Don’t believe Thomas when he says, as he did Sunday: “Chicago’s the team to beat. They’ve got the best record” in the Eastern Conference. “They’ve got the best talent. They’ve got the best team.”

Don’t believe Isiah because he doesn’t believe it, nor do his teammates, and neither, to be honest, do the Bulls. The road to the NBA title still runs through Detroit, and this crystal ball says the Pistons are about to come out of a seasonlong rope-a-dope with some serious double-fisted fury.

Yes, the Pistons are vulnerable. What team wouldn’t be after two straight championships, three straight trips to the NBA Finals. “What teams go to a championship four years in a row, whether it’s the Super Bowl, World Series or Stanley Cup?” Coach Chuck Daly asked. “It’s going to be a very difficult task to take it back (to the Finals). Both the spirit and the flesh have to be willing.”

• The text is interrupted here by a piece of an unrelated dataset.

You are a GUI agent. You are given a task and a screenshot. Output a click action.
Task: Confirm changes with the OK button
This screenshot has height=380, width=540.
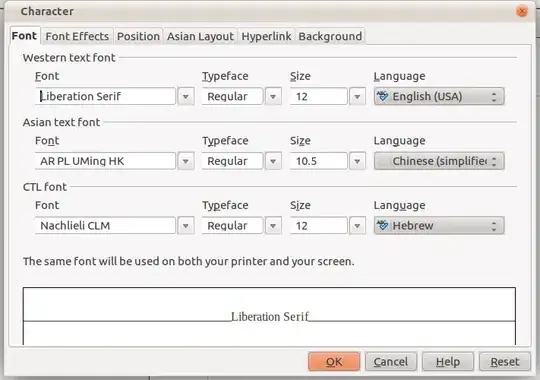(x=334, y=361)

The Pistons, to a man, have no doubt about the spirit. Even though they lost a meaningless regular season finale Sunday in Chicago, they began playing playoff mind games with the Bulls, the team they’ve beaten the last three years in the playoffs. During timeouts, the Pistons would subtly bump Scotty Pippen, the Bulls player the Pistons know they have psyched out, when he walked back to the bench. After Pippen had scorched the Pistons for 28 points, Detroit’s defensive ace Dennis Rodman said, with attitude, “In the playoffs, I’m still not going to allow him to breathe.”

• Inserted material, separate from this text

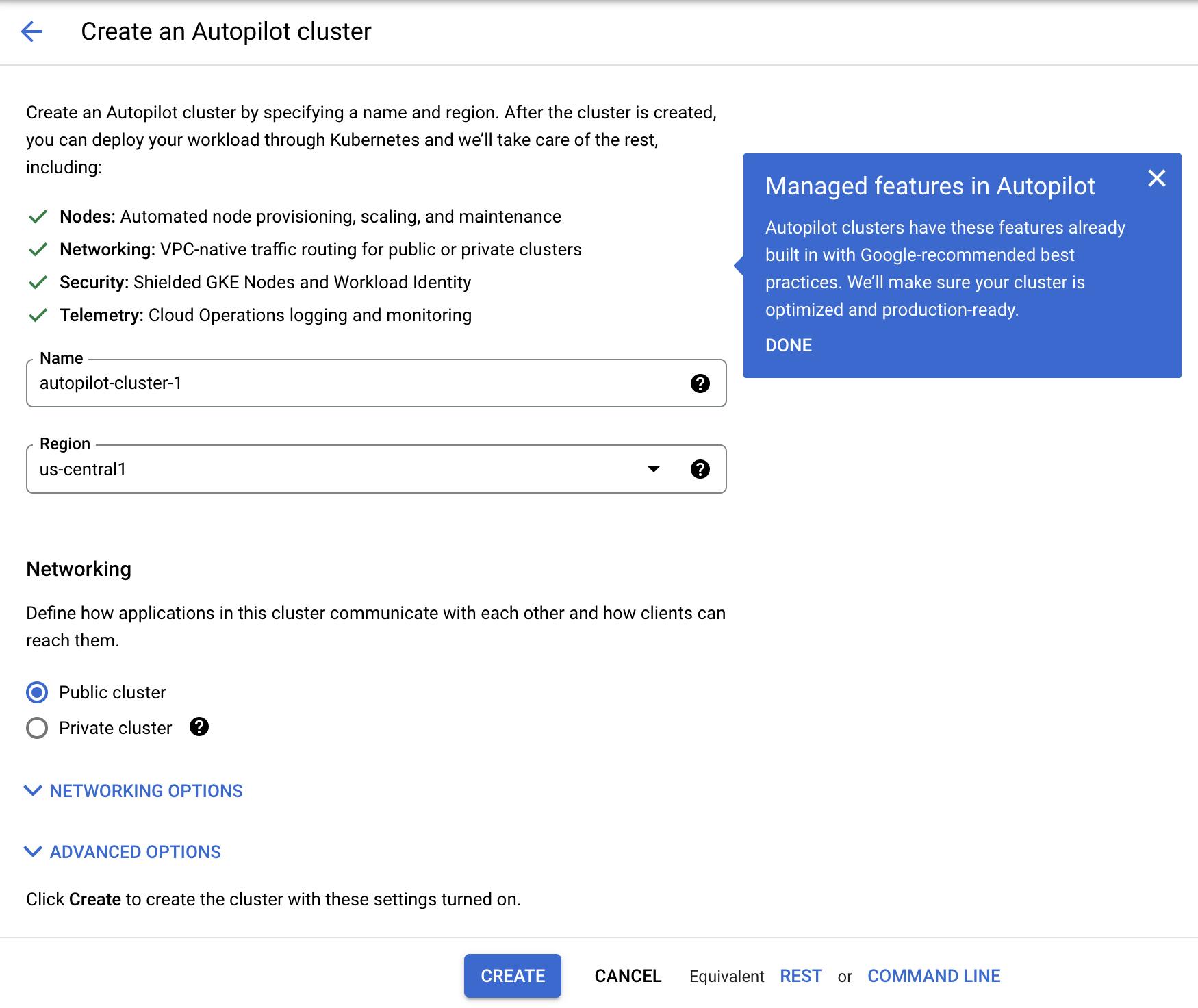
Task: Select the Public cluster radio button
Action: click(x=37, y=692)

Late in the game, Thomas without provocation shoved John Paxson in the chin and neck. When the Bulls got even by smacking Thomas’s not yet fully recovered wrist and knocking him out for the game, Daly said he “suspected they would try to do that,” already suggesting to his team that it better be ready for a grind.

For a team that had, by its own admission, a difficult season, the Pistons are an awfully chippy bunch, and probably will play like it once the postseason begins tonight, at home against Atlanta. “We’ve got the spirit,” John Salley said. “Pistons spirit: Don’t come to play, come to win. ... We got the trophy at our house.”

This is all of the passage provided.